JRC-Acquis, how to convert to tmx
Thread poster: Magdalena Kowalska

Magdalena Kowalska  Identity Verified
United Kingdom
Local time: 17:58
Polish to English
+ ...
Dec 13, 2015

Hi,

I've downloaded the already aligned files from https://ec.europa.eu/jrc/en/language-technologies/jrc-acquis. Now, I need to convert those xml files to nything my memoq can process, like csv, if not directly to tmx.

How do I go about it? I've tried all online xml-csv converters I could find, but the files are too big for them to work.

... See more
Hi,

I've downloaded the already aligned files from https://ec.europa.eu/jrc/en/language-technologies/jrc-acquis. Now, I need to convert those xml files to nything my memoq can process, like csv, if not directly to tmx.

How do I go about it? I've tried all online xml-csv converters I could find, but the files are too big for them to work.

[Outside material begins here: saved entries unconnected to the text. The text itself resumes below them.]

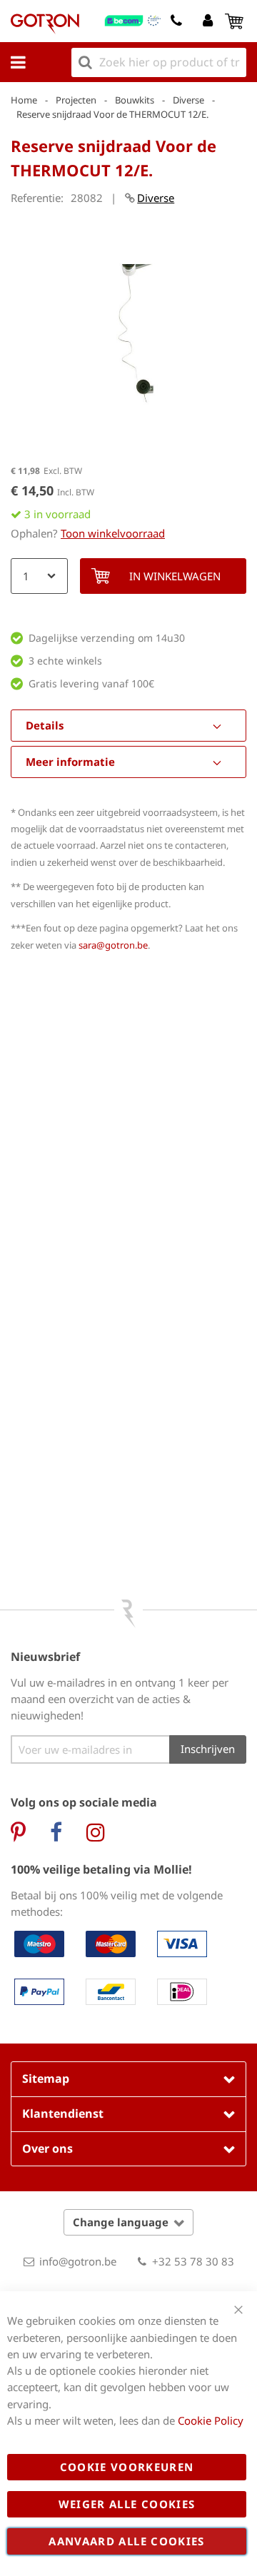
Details (45, 725)
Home (24, 100)
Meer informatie (70, 761)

Has anyone succeeded in using the JRC texts with their cat tool?
Collapse


 

Michael Beijer  Identity Verified
United Kingdom
Local time: 16:58
Member (2009)
Dutch to English
+ ...
two tips Dec 13, 2015

Magdalena Kowalska wrote:

Hi,

I've downloaded the already aligned files from https://ec.europa.eu/jrc/en/language-technologies/jrc-acquis. Now, I need to convert those xml files to nything my memoq can process, like csv, if not directly to tmx.

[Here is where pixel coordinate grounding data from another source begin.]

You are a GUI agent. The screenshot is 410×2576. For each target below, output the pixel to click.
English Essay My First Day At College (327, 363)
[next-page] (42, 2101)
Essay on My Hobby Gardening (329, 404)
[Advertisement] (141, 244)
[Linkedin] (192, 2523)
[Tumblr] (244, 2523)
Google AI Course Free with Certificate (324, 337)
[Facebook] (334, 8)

How do I go about it? I've tried all online xml-csv converters I could find, but the files are too big for them to work.

Has anyone succeeded in using the JRC texts with their cat tool?

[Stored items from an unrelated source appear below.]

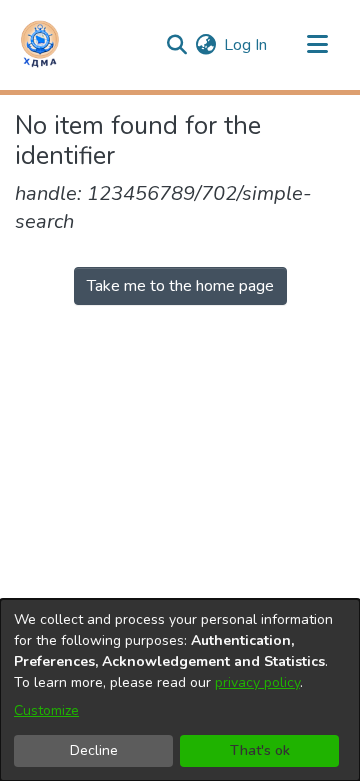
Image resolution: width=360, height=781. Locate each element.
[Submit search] (176, 45)
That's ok (260, 750)
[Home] (40, 45)
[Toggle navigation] (317, 45)
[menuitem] (205, 45)
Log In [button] (246, 45)
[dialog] (180, 690)
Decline (94, 750)
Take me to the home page (180, 286)
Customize (46, 710)
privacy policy (257, 682)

I suggest getting Andras Farkas’s collection. For a small fee, he will supply you with the ultimate EU collection of TMXs, or in any other format you might want: http://www.farkastranslations.com/eu_translation_memories.php

The best place to start if you want to get the DGT/JRC stuff directly from the EU is here:

https://ec.europa.eu/jrc/en/language-technologies/dgt-translation-memory

[Edited at 2015-12-13 17:36 GMT]

[Edited at 2015-12-13 17:37 GMT]


 

Emma Goldsmith  Identity Verified
Spain
Local time: 17:58
Member (2010)
Spanish to English
And a third tip Dec 13, 2015

Dominique Pivard posted a useful video on the DGT TM here:

https://www.youtube.com/watch?v=GNj07W2ZqhQ


 

Blaž Košir
Belgium
Local time: 17:58
English to Slovenian
+ ...
Try here Dec 13, 2015

Try here: http://www.ttmem.com/terminology/download-translation-memory/european-commission-translation-memory/

 

Magdalena Kowalska  Identity Verified
United Kingdom
Local time: 17:58
Polish to English
+ ...
TOPIC STARTER
Thanks Dec 16, 2015

I actually did that already a few years ago.. downloading, aligning with that tool, etc. Jut wasn't sure it is still the same TM. It is worth to add the 2015 additions though, which I'm doing right now.

 

Milan Condak  Identity Verified
Local time: 17:58
English to Czech
Extract and split Dec 16, 2015

Magdalena Kowalska wrote:

How do I go about it? I've tried all online xml-csv converters I could find, but the files are too big for them to work.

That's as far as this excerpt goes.